+++ TASK INPUTS +++
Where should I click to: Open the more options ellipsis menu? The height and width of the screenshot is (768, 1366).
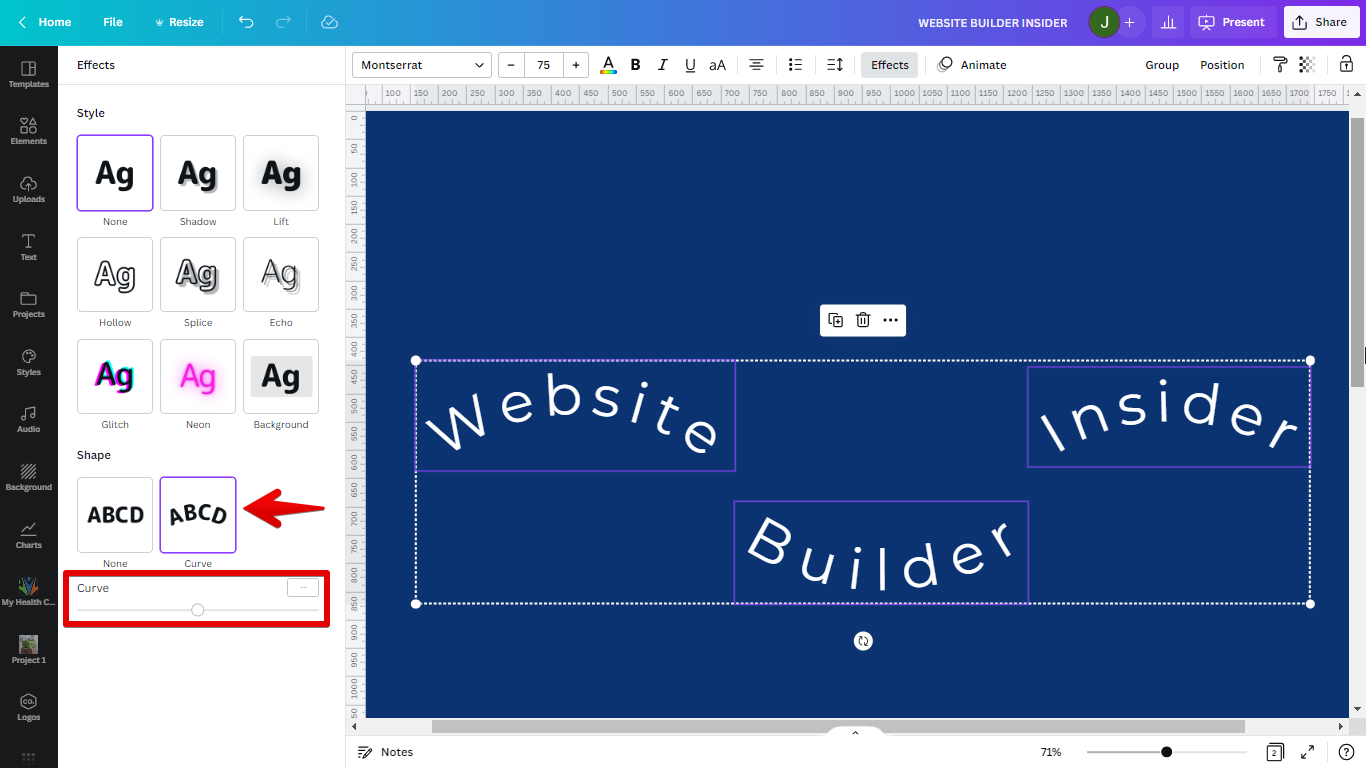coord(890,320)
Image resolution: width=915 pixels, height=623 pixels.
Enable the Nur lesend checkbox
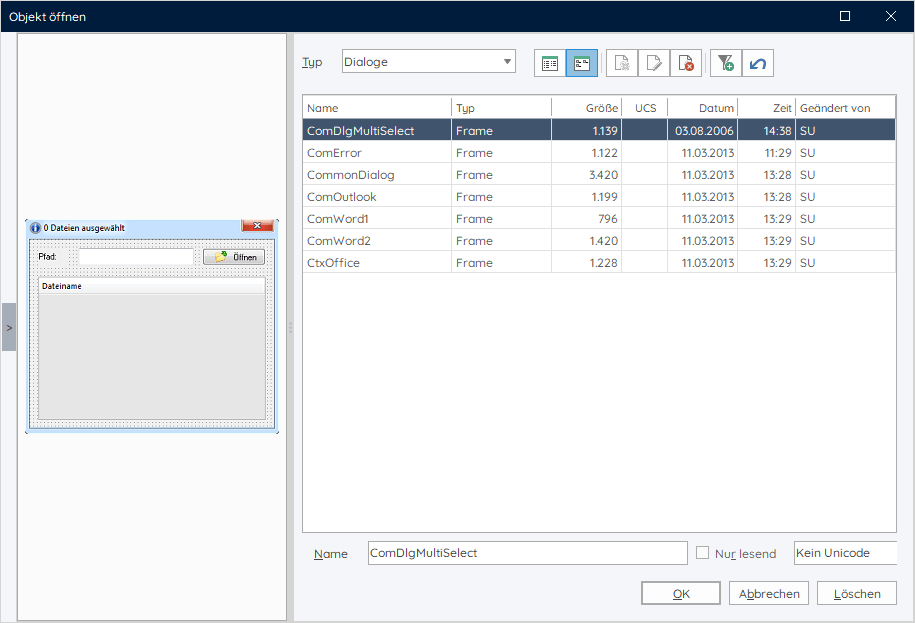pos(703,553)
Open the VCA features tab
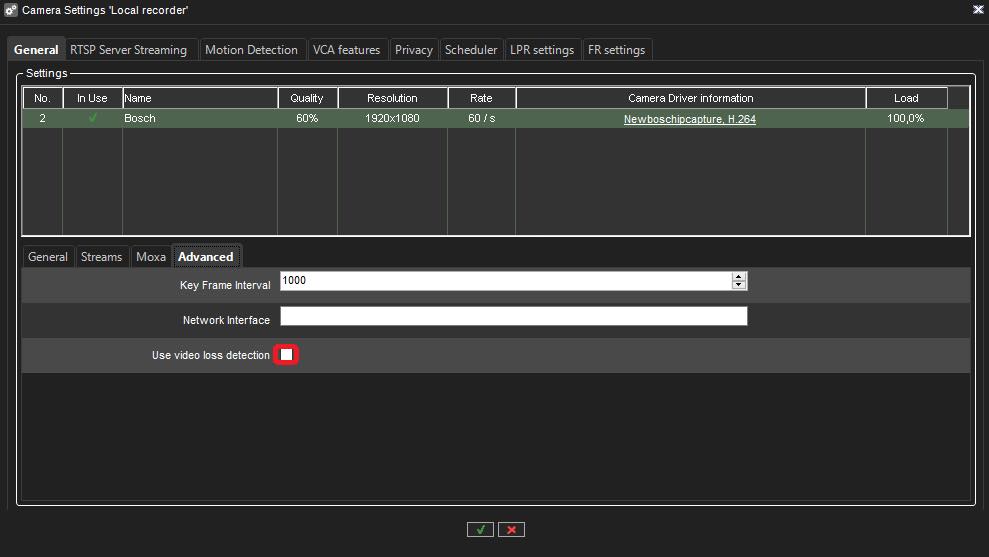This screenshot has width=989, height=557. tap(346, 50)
+++
+++ TASK INPUTS +++
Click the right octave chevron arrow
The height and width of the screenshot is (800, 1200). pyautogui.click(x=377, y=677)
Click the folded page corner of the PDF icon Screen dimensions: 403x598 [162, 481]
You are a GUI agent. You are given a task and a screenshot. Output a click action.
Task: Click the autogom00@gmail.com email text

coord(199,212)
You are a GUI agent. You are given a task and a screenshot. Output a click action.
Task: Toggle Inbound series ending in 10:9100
+++
#### TASK BRIEF:
As the answer, set down only the lines from the data above between the one holding "Click the folded" and the one holding "Task: Toggle Inbound series ending in 10:9100", inclusive, exactly as they read.

#### OUTPUT FOR THIS EXERCISE:
Click the folded page corner of the PDF icon Screen dimensions: 403x598 [162, 481]
You are a GUI agent. You are given a task and a screenshot. Output a click action.
Task: Click the autogom00@gmail.com email text

coord(199,212)
You are a GUI agent. You are given a task and a screenshot. Output a click action.
Task: Toggle Inbound series ending in 10:9100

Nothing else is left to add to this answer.